De niña me encantaba viajar en coche, en el asiento de atrás. Allí acudían las mejores visiones, se rompían con la velocidad, y podía jugar a lo que más me gustaba.
El juego número 1 se jugaba en la ciudad. Consistía en concentrarse en una persona, animal o cosa de afuera, en sentir lo mismo que ellos. Con los animales, y sobre todo con las plantas y las piedras, el juego se hacía mucho más sutil, y entraba en la extraña e incomunicable sensación de estar siendo pensada o respirada.

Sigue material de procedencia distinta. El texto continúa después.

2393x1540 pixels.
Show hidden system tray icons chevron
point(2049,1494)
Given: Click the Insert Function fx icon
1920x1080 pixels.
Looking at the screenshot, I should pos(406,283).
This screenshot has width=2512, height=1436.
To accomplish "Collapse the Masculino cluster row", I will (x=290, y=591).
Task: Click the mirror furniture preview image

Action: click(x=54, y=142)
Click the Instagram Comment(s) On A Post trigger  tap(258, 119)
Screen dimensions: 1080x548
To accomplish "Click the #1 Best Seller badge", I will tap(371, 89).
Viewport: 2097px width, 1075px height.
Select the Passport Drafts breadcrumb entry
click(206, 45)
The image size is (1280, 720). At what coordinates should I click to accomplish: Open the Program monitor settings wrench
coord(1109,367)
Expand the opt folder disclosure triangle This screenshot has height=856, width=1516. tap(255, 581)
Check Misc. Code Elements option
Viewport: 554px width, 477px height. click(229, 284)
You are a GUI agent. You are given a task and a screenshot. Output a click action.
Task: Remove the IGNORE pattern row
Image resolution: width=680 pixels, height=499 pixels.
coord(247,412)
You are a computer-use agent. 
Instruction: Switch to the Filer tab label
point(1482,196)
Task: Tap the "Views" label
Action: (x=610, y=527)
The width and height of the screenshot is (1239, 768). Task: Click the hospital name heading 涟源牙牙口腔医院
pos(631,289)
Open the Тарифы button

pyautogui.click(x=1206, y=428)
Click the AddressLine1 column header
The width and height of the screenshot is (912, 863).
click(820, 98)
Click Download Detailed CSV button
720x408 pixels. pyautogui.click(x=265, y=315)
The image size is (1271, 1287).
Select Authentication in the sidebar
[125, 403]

El juego número 2 se jugaba en carretera, cuando aparecían los postes eléctricos. Al ver el primero, me situaba imaginariamente sobre él y empezaba a volar, dejándome rozar por las copas de los árboles, acariciando las hojas más altas. Al llegar al segundo, me deslizaba hacia abajo, adaptándome a su forma, y después bajo tierra, donde iniciaba el vuelo subterráneo, lleno de obstáculos –piedras, tierra, lombrices–, que sin embargo no frenaban la velocidad. Intentaba no respirar hasta llegar al siguiente, y allí otra vez emprendía el vuelo hacia arriba.
Ambos vuelos me gustaban, y me daba cuenta de que el uno se intensificaba con el otro.
Nunca fui más yo que cuando jugaba a no serlo. Nunca volé mejor que en lo poético.
Esther Ramón ha sido coordinadora de la revista Minerva, en el Círculo de Bella Artes de Madrid, y trabaja como profesora de escritura poética en la Fundación Centro de Poesía José Hierro, un lugar-milagro que considera su casa, y en muchos otros lugares, con la convicción de que su trabajo es de resistencia al adocenamiento y de diseminación de esa picadura benéfica que reactiva zonas que creíamos dormidas y que se llama poesía.
Ha publicado los poemarios Tundra (2002), Reses (Premio Ojo crítico en 2008), Grisú (2009), Sales (2011), Caza con hurones (2013), Desfrío (2014), Morada (2015) y En flecha (2017).